“Sapevo cosa erano i manicomi.
Sapevo che un italiano, nel 1938, aveva inventato l’elettroshock dando inizio a una lunga serie di orrori e che un altro italiano, quarant’anni dopo, aveva fatto chiudere i manicomi. Due eccessi, due follie anch’esse: speculari.
Solo gli psichiatri arrivano a tanto.
Sapevo che quando li avevano chiusi si era aperta una terra di mezzo.
Alcuni tornavano a casa, altri no.
Dove andavano?”
Cos’è la follia?
Chi è il folle?
È forse per dare risposta a queste domande che Antonio, il protagonista di questo romanzo racconta di essersi fatto internare per una settimana nella Casa delle farfalle, istituto psichiatrico, allo scopo di scrivere un libro sulla follia.
Perché per raccontare la follia devi osservarla da vicino, conoscerla, abitarla.
Qui conoscerà i veri protagonisti di questa storia che cercherà di raccontare riportando gli incontri, le osservazioni e i dialoghi che giorno dopo giorno lo vedono coinvolto.
“Beati gli inquieti” di Stefano Redaelli, edito da Neo è un romanzo originale e intenso che cerca di approfondire, da un punto di vista inusuale, il mondo spesso solo immaginato della follia e degli istituti psichiatrici.
Un mondo che spaventa o semplicemente, non interessa, a chi è tanto cieco da non vedere in Cecilia, Marta, Simone, Carlo o Angelo, qualcosa di ognuno di noi.
Fobie, paure, personalità e dipendenze non tanto diverse dalle nostre.
E qual è la normalità? Chi di noi si può definire normale?... e chi genio?
“Ci sono tre classi di geni.
Lo dice Stanisław Lem, scrittore e medico polacco.
Quelli della terza classe sono i meno geniali, non si spingono oltre l’orizzonte del loro tempo, non corrono rischi. Spesso godono di stima, fama, denaro.
I geni della seconda classe non hanno mai successo, i coevi non li apprezzano, piuttosto nutrono verso di loro astio. Nell’antichità venivano lapidati, bruciati, rinchiusi. Bene che vada, li scopre la generazione successiva o quella dopo ancora.
I geni della prima classe non li scopre nessuno, né in vita né dopo. Vivono sepolti, serbando verità inaudite, impossibili da professare: vere e proprie rivoluzioni disattese. Sono così grandi che rimangono invisibili per secoli.

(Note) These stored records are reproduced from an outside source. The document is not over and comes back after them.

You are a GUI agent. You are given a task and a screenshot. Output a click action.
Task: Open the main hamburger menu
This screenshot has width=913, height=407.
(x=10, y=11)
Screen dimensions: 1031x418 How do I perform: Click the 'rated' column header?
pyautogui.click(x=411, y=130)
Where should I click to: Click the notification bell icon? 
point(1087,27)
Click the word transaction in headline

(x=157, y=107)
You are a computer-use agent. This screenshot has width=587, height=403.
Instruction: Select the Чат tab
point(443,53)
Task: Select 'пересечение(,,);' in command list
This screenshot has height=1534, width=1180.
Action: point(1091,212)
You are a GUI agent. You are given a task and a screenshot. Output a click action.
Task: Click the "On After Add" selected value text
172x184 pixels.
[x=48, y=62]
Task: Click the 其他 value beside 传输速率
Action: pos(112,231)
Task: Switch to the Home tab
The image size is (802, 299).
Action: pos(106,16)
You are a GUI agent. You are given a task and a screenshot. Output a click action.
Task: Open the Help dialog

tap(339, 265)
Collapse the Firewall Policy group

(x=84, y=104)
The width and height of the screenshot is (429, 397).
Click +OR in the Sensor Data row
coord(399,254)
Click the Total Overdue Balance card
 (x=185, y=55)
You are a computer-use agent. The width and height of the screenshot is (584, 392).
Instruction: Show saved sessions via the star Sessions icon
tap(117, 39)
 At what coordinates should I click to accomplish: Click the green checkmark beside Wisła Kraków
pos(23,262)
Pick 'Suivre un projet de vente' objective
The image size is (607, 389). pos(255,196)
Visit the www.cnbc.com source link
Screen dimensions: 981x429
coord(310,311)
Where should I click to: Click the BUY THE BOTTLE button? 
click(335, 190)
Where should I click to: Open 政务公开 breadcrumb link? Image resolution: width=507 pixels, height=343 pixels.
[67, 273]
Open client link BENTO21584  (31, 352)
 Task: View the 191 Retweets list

Voi a quale classe di geni appartenete?”
Il libro, scritto sotto forma di diario a più voci, ha una prosa che sfiora la forma poetica, che lo rende una lettura non immediata ma tutt’altro che banale.
Quasi come fossero delle istantanee, delle foto rubate, entra nei luoghi dove gli inquieti si muovono, si esprimono, ignari quasi di un mondo al di fuori di quelle mura.
Un mondo che poi, forse, così bello non è e nemmeno così distante da quello racchiuso tra le mura della Casa delle farfalle.
Un libro che dà il via a riflessioni sul senso, o meglio, il non senso, della vita e della realtà umana.